◆ **Task input**:
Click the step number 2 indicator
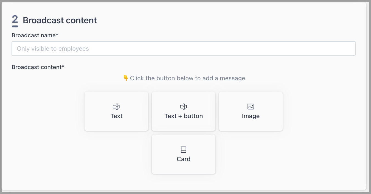 pyautogui.click(x=15, y=21)
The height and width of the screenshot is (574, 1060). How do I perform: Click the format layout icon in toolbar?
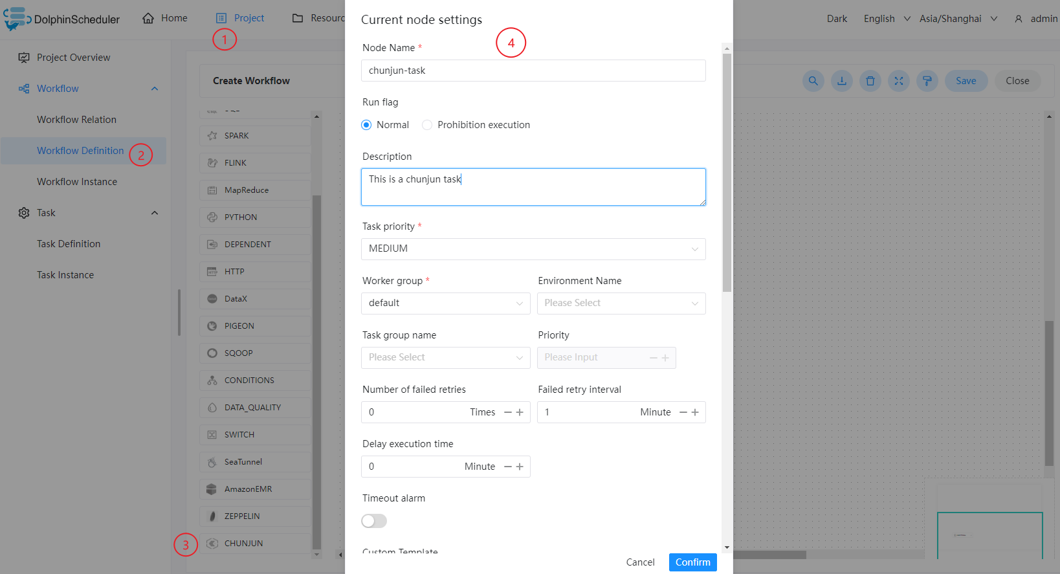point(927,81)
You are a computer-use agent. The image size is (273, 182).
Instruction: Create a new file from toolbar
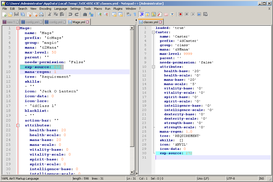(x=4, y=14)
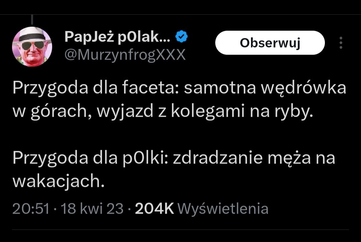Screen dimensions: 361x242
Task: Click the text "wyjazd z kolegami na ryby"
Action: [205, 113]
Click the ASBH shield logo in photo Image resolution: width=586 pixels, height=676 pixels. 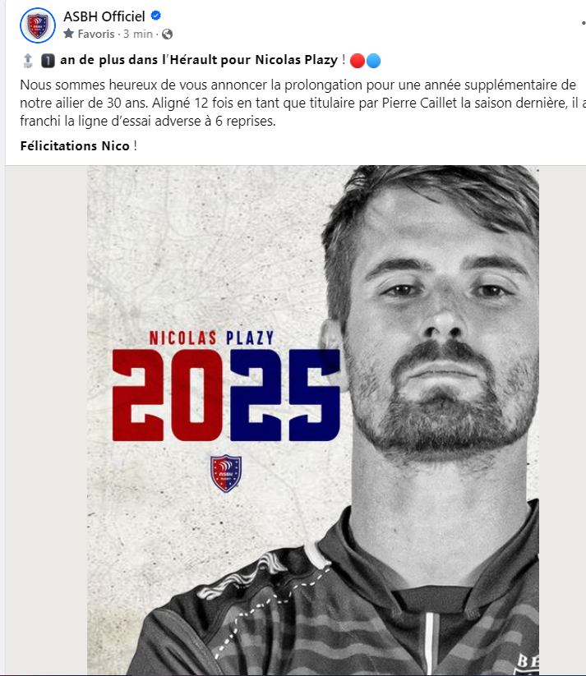pyautogui.click(x=226, y=473)
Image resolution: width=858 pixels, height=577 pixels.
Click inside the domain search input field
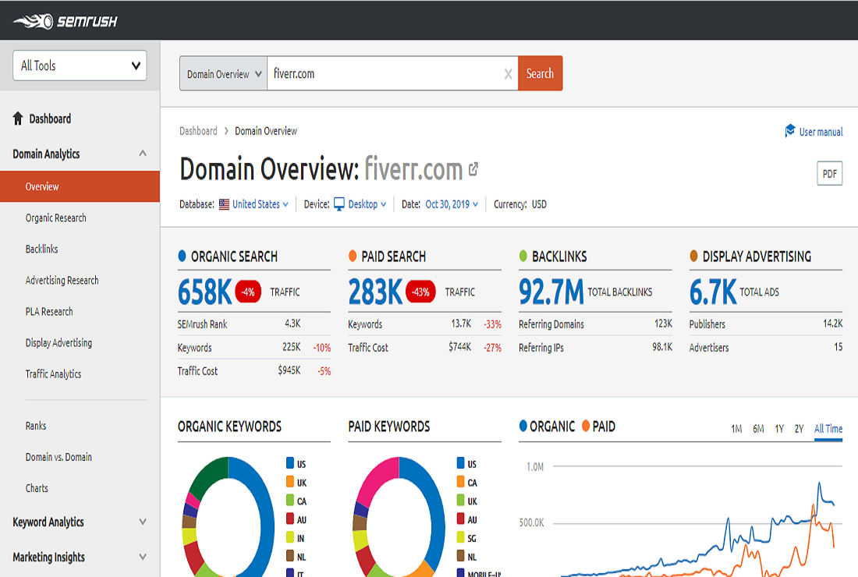[x=374, y=73]
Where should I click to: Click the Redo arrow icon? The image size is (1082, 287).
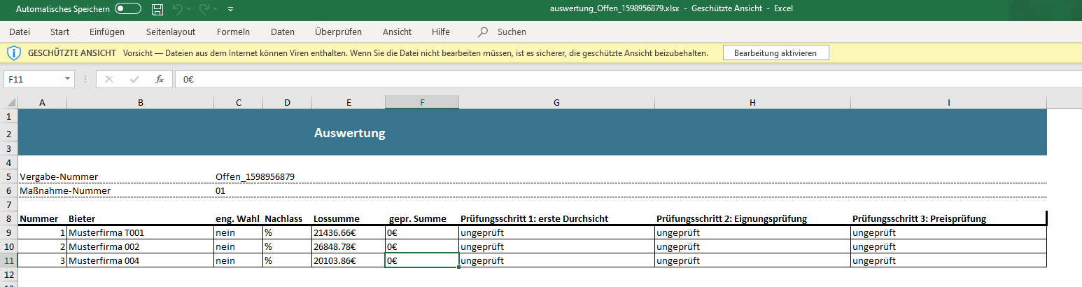coord(204,9)
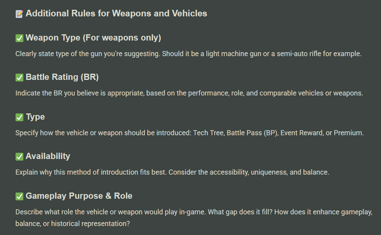The image size is (381, 235).
Task: Click the green checkmark beside the Type heading
Action: [x=19, y=117]
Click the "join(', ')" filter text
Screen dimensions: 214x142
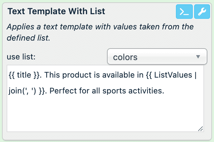pyautogui.click(x=23, y=91)
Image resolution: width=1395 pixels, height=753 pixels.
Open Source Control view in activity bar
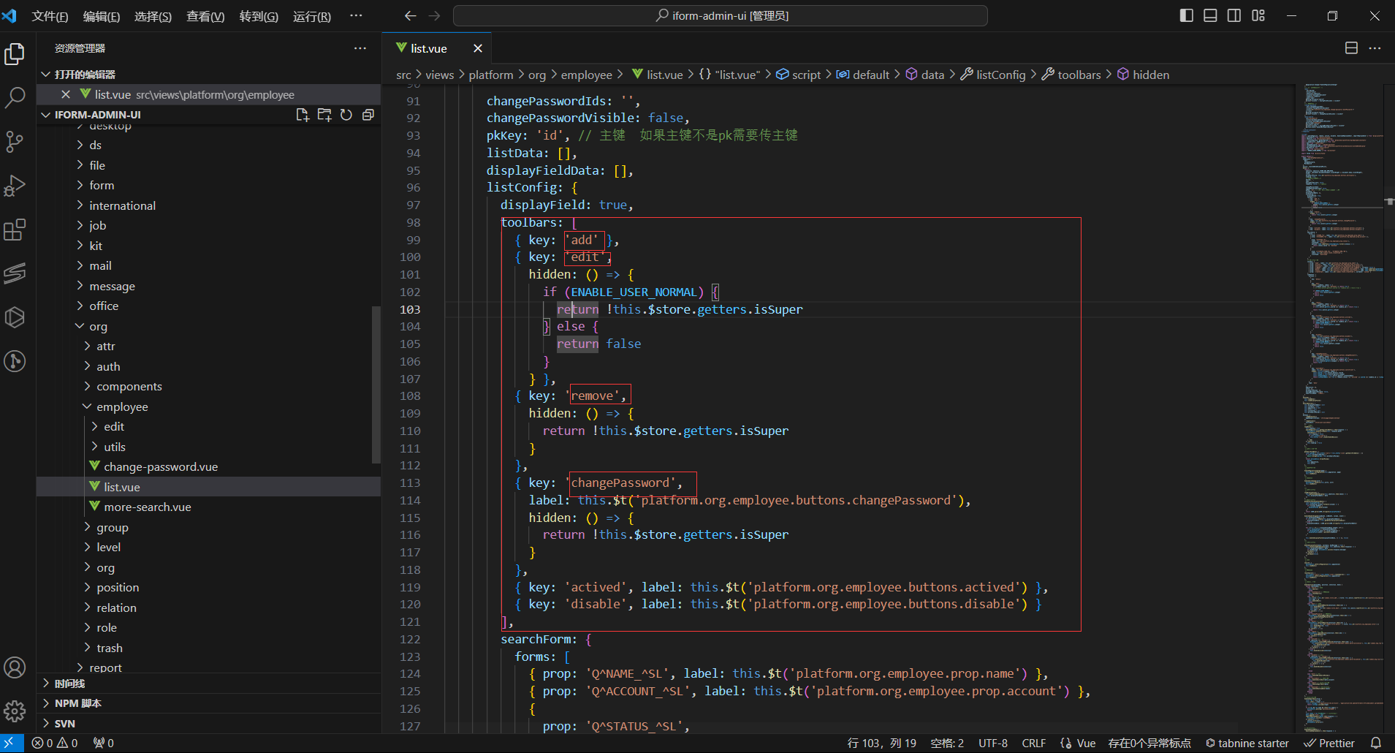click(15, 142)
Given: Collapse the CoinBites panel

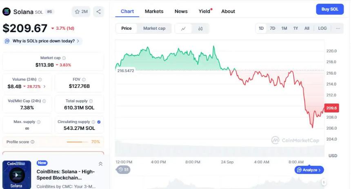Looking at the screenshot, I should [x=100, y=164].
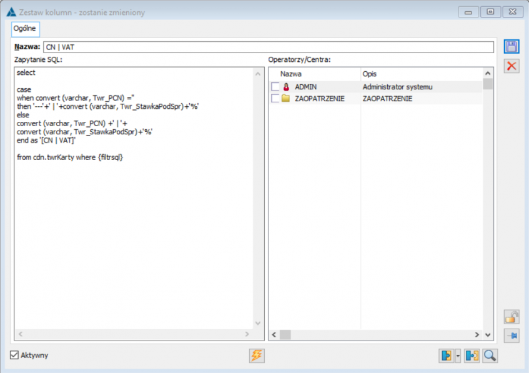Screen dimensions: 529x373
Task: Select the ZAOPATRZENIE row in list
Action: [319, 99]
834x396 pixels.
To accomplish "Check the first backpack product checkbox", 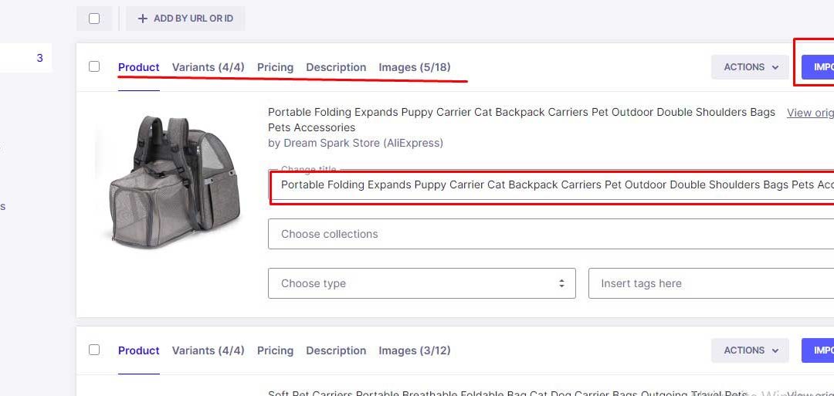I will coord(94,66).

◆ **Instructions to follow**: Print the data above exactly, from its first line to the line bearing "You are a computer-use" inclusive, and keep pictures out of the result.

◆ **Task solution**:
Click the step number 2 indicator
 pyautogui.click(x=15, y=21)
The height and width of the screenshot is (574, 1060). How do I perform: Click the format layout icon in toolbar?
point(927,81)
You are a computer-use agent. The image size is (273, 182).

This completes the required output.